Work required
Copy out word for word the lines of the material below, from the line containing "Click the airplane" to the line containing "pos(558,322)", including both of those lines. Omit the pictures.

Supplied material
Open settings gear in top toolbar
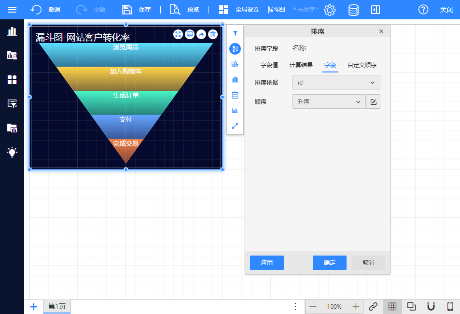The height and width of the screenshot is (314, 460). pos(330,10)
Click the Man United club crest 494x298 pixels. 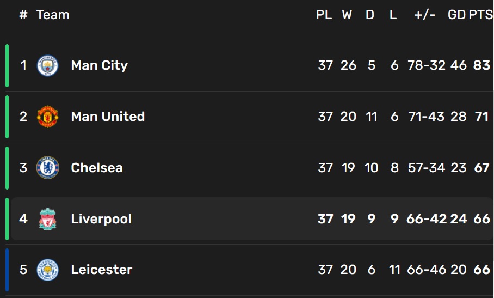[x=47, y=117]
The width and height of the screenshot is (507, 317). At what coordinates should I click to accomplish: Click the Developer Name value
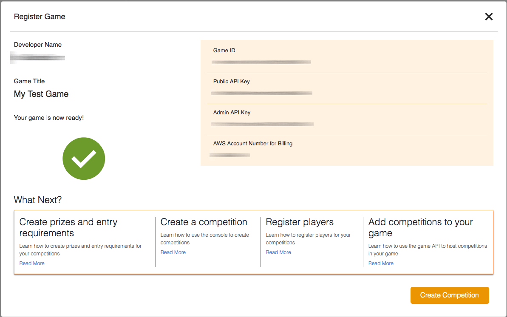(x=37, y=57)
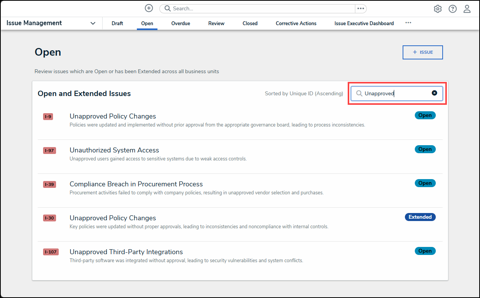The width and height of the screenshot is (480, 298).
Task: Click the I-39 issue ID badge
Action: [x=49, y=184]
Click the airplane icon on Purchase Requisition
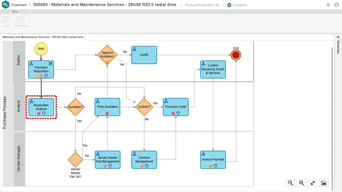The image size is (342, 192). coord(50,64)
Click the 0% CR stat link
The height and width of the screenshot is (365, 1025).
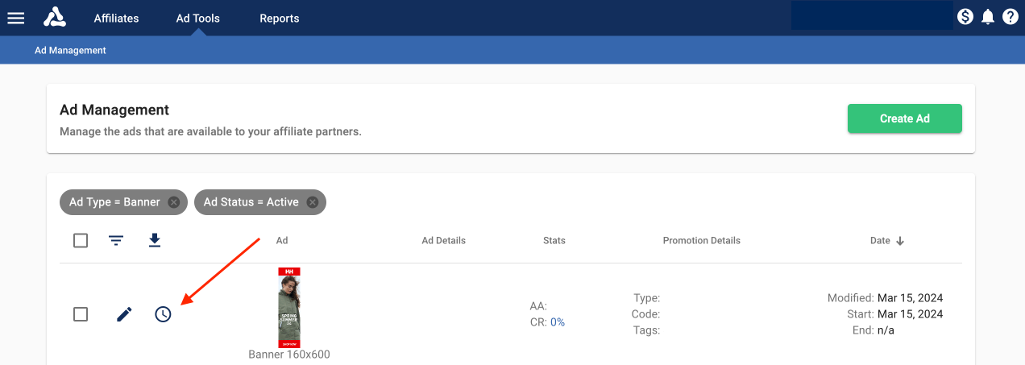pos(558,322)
...
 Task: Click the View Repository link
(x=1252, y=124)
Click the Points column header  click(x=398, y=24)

Answer to this task
Click the airplane icon on Purchase Requisition
The image size is (342, 192). coord(50,64)
Click the 0% CR stat link
The height and width of the screenshot is (365, 1025).
pos(558,322)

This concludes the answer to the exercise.